With the rise of the VHS tape, and the Reagan-era
crackdown on public porn viewing, pornography evolved, and so did Jeremy’s physique. Porn consumption grew into a highly specialized and fiercely private habit. Films no longer needed to appeal to a diverse audience to usher viewers (and their wives and girlfriends) into the seats. Producers were free to target niche audiences directly with some weird, wild stuff. As the ethos of
Deep Throat adapted to this new market, women were depicted pleasuring men in increasingly extreme situations, and that included grosser-looking dudes. Anxious men could watch a guy like Jeremy without feeling threatened; men into coercive fantasies got an extra thrill out of a woman having sex with a man they couldn't imagine actually appealed to her. (My boyfriend once described Ron Jeremy to me as the “human equivalent of Japanese monster porn”). By the mid-'90s, the popularization of “gonzo” pornography had erased the Hollywood pretense entirely and placed the camera directly into the hands of the male performer. The disembodied penis was ready for its close-up: While female porn performers were still required to maintain the physique for the work, male performers-turned-cameramen needed only to provide the prop. Jeremy’s body was no longer screen-ready, but his member—which he
measures at nine and three-quarters inches—fit the bill.
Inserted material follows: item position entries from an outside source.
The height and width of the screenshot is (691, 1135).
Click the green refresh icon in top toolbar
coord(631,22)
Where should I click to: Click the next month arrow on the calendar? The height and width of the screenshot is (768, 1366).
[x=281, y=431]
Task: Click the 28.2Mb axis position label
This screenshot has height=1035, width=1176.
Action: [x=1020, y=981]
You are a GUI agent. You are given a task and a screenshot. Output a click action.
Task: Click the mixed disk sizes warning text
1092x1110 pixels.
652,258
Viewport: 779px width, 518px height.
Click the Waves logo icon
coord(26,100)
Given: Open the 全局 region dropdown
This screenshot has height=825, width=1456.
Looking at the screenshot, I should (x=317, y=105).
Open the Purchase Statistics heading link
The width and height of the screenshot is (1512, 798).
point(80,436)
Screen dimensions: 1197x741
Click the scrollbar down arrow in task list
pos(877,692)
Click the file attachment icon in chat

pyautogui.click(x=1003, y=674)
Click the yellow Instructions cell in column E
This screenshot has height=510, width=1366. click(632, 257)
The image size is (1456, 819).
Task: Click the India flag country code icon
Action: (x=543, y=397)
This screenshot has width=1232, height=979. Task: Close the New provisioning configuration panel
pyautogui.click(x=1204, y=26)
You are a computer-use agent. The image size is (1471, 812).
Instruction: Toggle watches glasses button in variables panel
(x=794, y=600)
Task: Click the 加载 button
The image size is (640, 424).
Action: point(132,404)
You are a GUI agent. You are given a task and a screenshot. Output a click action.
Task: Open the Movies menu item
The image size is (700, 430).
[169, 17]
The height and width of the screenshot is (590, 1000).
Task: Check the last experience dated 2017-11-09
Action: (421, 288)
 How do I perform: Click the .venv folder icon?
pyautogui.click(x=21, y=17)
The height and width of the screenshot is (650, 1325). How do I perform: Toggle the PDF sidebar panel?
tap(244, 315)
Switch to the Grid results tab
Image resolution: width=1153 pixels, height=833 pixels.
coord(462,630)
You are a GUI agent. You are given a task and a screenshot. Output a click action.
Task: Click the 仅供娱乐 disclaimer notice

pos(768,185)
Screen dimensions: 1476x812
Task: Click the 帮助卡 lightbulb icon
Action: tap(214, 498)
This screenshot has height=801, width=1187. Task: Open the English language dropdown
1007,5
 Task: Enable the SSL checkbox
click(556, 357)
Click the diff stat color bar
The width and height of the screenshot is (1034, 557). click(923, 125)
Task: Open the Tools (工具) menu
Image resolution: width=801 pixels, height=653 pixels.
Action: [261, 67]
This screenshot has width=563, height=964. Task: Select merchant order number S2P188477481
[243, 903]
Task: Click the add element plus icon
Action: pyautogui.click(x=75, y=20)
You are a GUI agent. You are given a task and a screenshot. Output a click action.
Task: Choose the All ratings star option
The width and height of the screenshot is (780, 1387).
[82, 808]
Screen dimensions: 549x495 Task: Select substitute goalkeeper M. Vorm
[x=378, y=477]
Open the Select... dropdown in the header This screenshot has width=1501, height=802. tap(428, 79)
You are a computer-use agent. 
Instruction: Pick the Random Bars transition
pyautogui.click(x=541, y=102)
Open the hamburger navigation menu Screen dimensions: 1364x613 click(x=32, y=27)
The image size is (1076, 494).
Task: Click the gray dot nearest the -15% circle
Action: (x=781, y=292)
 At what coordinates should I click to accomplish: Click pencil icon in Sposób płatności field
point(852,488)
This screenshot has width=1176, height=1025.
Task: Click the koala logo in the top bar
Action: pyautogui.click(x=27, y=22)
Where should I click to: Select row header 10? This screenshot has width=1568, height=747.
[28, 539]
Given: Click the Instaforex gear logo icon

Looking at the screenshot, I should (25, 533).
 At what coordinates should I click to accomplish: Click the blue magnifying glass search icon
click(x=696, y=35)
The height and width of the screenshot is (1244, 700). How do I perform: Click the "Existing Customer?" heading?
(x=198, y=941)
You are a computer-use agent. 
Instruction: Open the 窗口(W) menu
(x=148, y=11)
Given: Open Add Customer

In this new pornographic landscape, sexually attractive men were not only unnecessary in straight films—to some producers, they actually started to seem kind of gay. The explosion of video and DVD required pornographers to market their smut more explicitly and aggressively to the private male hobbyist, and part of the game was to
differentiate gay and straight porn on sight. The female gaze became something of a liability for the straight porn industry. As modern porn producer Joshua Lehman told me in 2011, “If you put a man in the foreground on a box cover, male and female customers are going to assume it’s gay porn.” But cast a guy like Ron Jeremy in your movie, and there will be little confusion as to the intended audience. (By the time I first became aware of pornography, in the late-'90s, Jeremy was the only male star I knew by name. That was enough to keep me away from the stuff for years.)
Thanks to the internet, porn is pop cultural again. The strangest corners of the niche video porn market are now available free and unfettered to the masses online. (Today's real niche is
female porn fandom, which is still relegated to dark corners of the internet. Wake me up when the female equivalent of Ron Jeremy is anointed the greatest porn star
of all time). My generation of viewers, twenty-somethings who have grown up with porn as just another thing online, has adapted to the onslaught by adopting an ironic distance to it. Privately, porn still offers serious masturbation material—deep throating is as popular to the mainstream viewer as it was back in 1972. But publicly, the most ridiculous and extreme pornographic fare now functions as source material for fratty jokes forwarded between friends. And Jeremy, fully developed into his dirty old man persona, has become our gross-out king. (At this year’s Adult Entertainment Expo, Jeremy received
more cat-calls from the peanut gallery than the standard starlet.) The porn industry has responded to this tittering attitude by reviving the full-length feature, this time in the form of hard-core comedic parodies of mainstream films. In them, Jeremy is again tapped to play the supporting actor. These days, he doesn't even need to have sex.